• **Data for review**
-=-=-=-=-

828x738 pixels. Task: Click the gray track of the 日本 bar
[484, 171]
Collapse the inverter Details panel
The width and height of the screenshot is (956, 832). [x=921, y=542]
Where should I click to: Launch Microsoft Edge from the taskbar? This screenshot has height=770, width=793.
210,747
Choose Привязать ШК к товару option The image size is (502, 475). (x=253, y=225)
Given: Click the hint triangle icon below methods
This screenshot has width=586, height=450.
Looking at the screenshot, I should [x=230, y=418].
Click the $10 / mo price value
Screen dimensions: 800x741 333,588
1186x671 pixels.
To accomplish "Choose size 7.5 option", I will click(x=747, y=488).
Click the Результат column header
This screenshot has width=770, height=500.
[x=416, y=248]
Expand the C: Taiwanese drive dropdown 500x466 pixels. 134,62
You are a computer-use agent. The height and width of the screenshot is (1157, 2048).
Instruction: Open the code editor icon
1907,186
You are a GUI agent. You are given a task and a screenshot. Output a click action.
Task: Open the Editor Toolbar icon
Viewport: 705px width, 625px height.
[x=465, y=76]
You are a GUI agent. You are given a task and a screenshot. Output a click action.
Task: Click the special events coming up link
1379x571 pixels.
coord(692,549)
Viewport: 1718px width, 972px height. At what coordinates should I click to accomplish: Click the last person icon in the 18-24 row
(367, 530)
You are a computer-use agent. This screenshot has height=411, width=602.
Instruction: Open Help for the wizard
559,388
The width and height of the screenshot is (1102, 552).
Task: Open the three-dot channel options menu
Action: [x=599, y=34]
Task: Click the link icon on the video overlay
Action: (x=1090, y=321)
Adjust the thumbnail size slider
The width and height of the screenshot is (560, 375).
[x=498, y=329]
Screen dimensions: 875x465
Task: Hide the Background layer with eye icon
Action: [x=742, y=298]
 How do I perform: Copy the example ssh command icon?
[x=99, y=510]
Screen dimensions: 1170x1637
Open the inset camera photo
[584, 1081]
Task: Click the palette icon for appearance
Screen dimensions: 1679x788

-=-=-=-=-

• **Exercise requirements**
Only the lines with "size" are needed; find them in the records and copy each one.

• **Answer space**
Choose Привязать ШК к товару option The image size is (502, 475). (x=253, y=225)
To accomplish "Choose size 7.5 option", I will click(x=747, y=488).
Adjust the thumbnail size slider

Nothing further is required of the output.